Access to effective weight loss management strategies remains low even among patients with established CVD who may gain the greatest clinical benefits. Barriers include higher cost of medication therapies as well as fragmentation of care of patients with obesity. Multidisciplinary cardiometabolic management will be necessary to augment guideline-based use as appropriate. In the setting of cardiovascular practice, it is important to evaluate BMI for all patients as well as assess readiness for weight management strategies [162]. Cardiovascular clinicians are often the primary provider for patients with obesity and CVD [163•]. For patients with T2DM, the most recent ADA guidelines recommend GLP-1 RA medications added to metformin for patients with established atherosclerotic CVD or high risk indicators for CVD [164]. In patients with chronic coronary artery disease and T2DM, current AHA/ACC guidelines recommend GLP-1 RA or SGLT2 inhibitors as Class I [165]. Currently, estimates of implementation based on these recent guidelines remain low [166]. Weight reduction is greater with GLP-1 RA as compared to SGLT2 inhibitors [167]; however, patients with heart failure and chronic kidney disease have more direct benefit from SGLT2 inhibitors [156, 168]. Combination therapy with both agents may also be used in patients with need for heart failure, weight loss, and kidney protection [169, 170].

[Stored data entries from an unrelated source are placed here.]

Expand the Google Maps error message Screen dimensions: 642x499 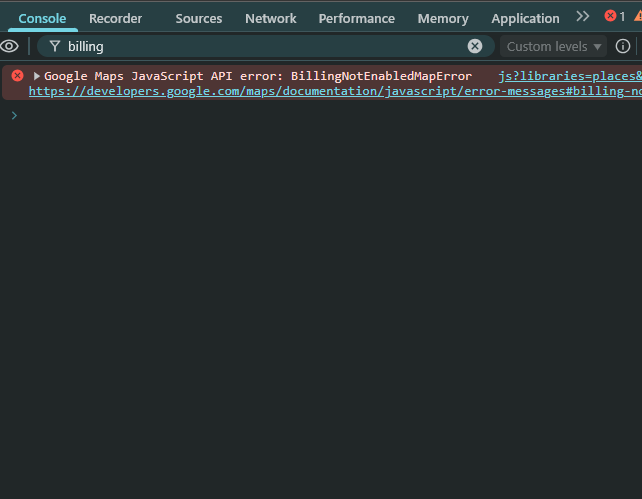click(38, 76)
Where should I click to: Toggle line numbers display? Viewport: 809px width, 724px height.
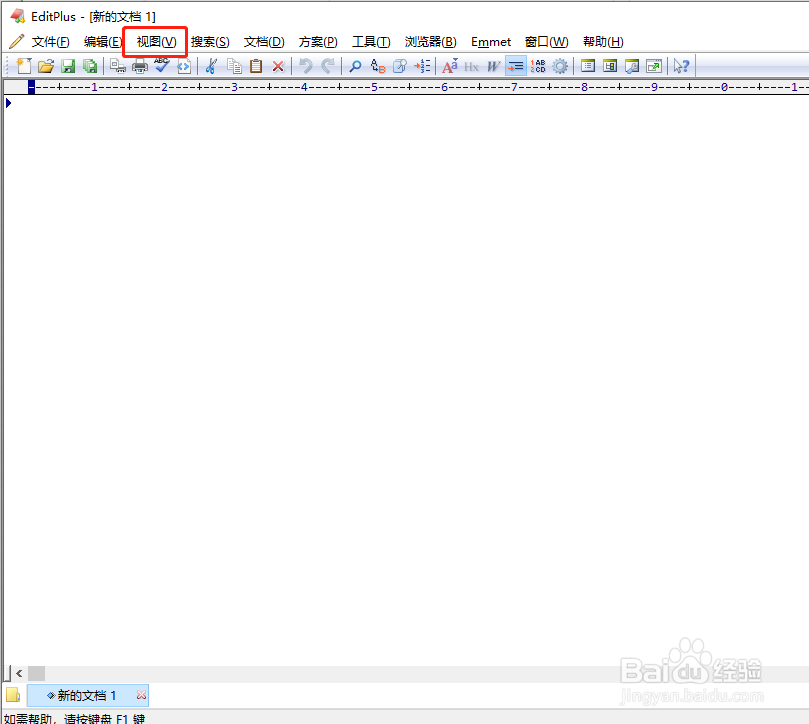click(538, 66)
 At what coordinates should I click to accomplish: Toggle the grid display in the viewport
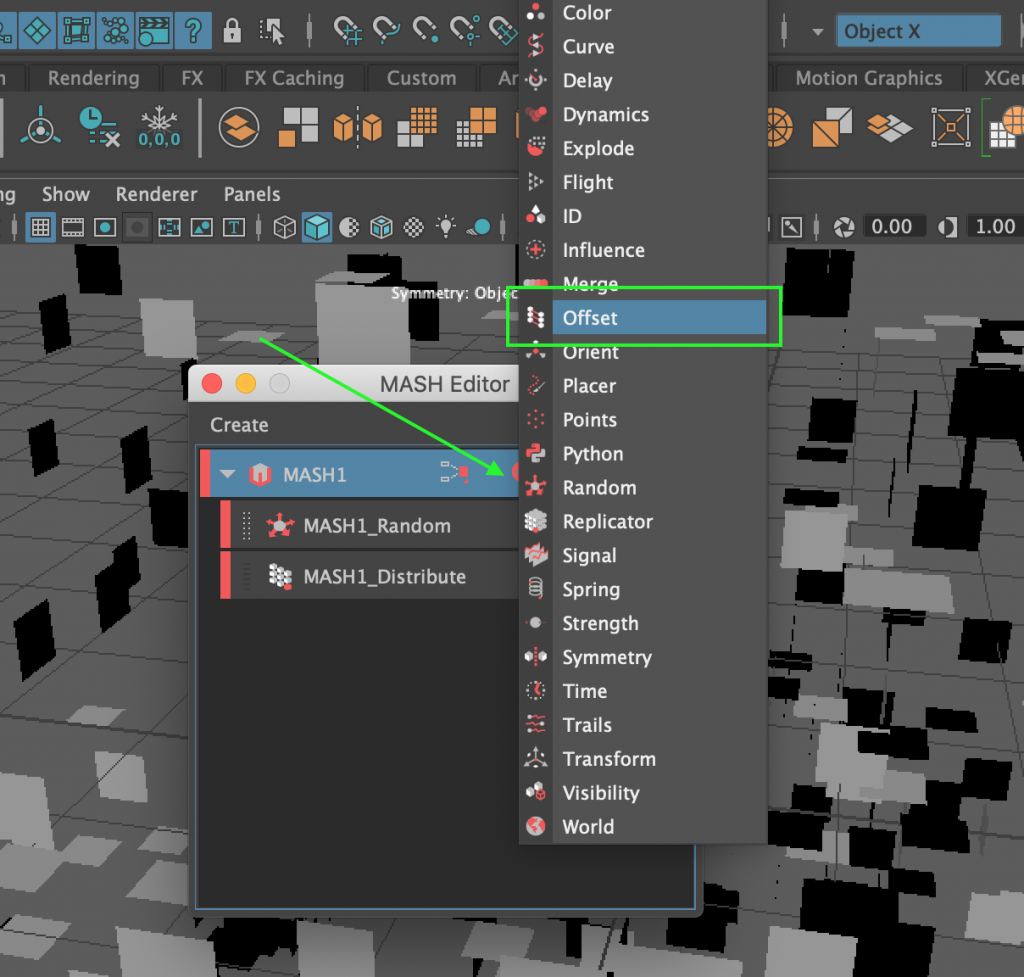[40, 227]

A recent study shows increasing prevalence of cardiologists prescribing SGLT-2 inhibitors (12-fold increase) and GLP-1 Ras (fourfold) from 2015 to 2020; however, overall total use by cardiologists remains low [171]. Incorporation of approaches to address cost concerns is also critical to prevent accentuation of health disparities [172]. Inclusion of anti-obesity medication therapies as a strategy for secondary prevention is an emerging facet of comprehensive cardiovascular care.

Conclusions

The global rise in obesity prevalence is a major risk public health problem that affects women throughout their lifespan. Despite the strong association of obesity and CVD and the effect of weight loss on improving cardiovascular outcomes, obesity remains an undertreated condition. This review emphasizes the cardiovascular benefits of emerging therapies with an impact on obesity and approaches to incorporate use in appropriate patients with CVD. Ongoing clinical trials will provide additional information about the cardiovascular health impacts of GLP-1 RA and SGLT2 inhibitors as well as direct impact in patients with established CVD. Overall, there is robust evidence to support the inclusion of pharmacologic agents for weight management in the care of women with cardiovascular diseases.